In 2010, the TSA implemented the nude body scanners as primary screening without publishing a formal rule, as agencies are required to do in such circumstances.  Thanks to the Electronic Privacy Information Center‘s lawsuit, they were ordered to do so in 2011, and started that process by soliciting public comment in 2013.

As I wrote about in January, over 5,500 people responded, and of those who took a position, 94.0% opposed the rule (with many opposing the existence of the TSA entirely).  If you were a part of that 94.0%, or agree with them, the TSA has a message for you:

itdoesntmatter
The TSA’s official response to the 5,129 people who wrote in opposition to its proposal to use nude body scanners.

At the end of last week, the TSA issued a 157 page document detailing why it is going to scan you anyway (.pdf).  The document devotes approximately 17 pages to the background of the issue and the actual rule itself, less than 1 page addressing the supporters of the body scanners, and the remaining 138 pages going through the opposition to the rule and explaining that it knows better than everyone else, whether they be pilots, aviation security experts, civil rights groups, or just people explaining their own personal feelings.
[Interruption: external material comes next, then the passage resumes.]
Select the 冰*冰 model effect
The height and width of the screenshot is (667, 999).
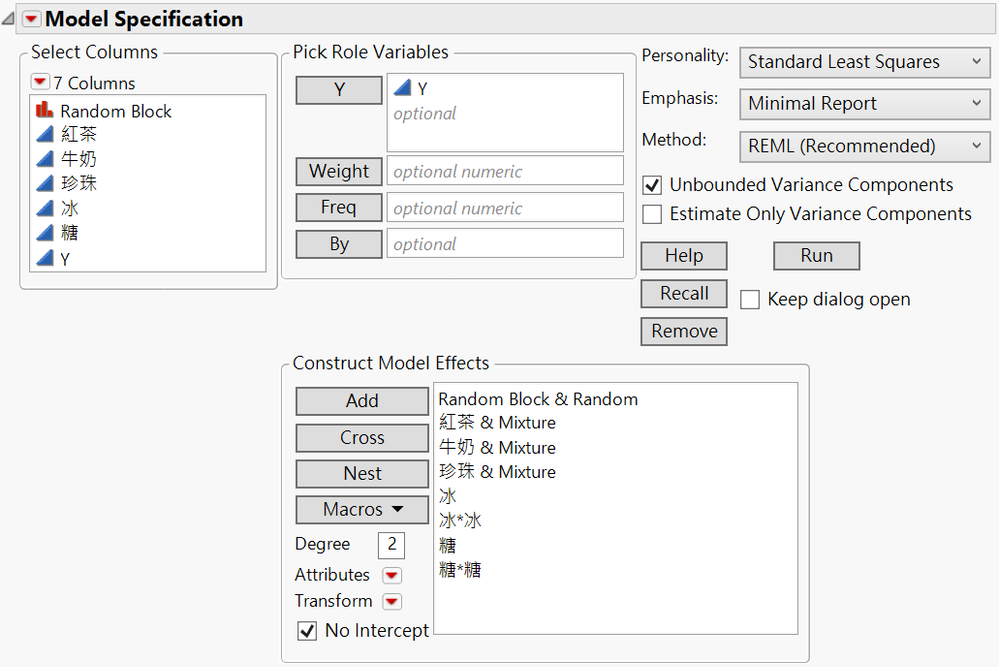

The notice-and-comment rulemaking that the Administrative Procedures Act required the TSA to perform was intended to make the government responsive to the people. Do you think that the TSA is demonstrating what a responsive government looks like?  The TSA is hoping that it doesn’t matter what you think.  But we continue the fight, because eventually agencies that overstep their bounds are humbled by our representatives or the courts.  It takes a lot of pressure to build before that happens, but as the TSA continues full-steam ahead, the pressure rises.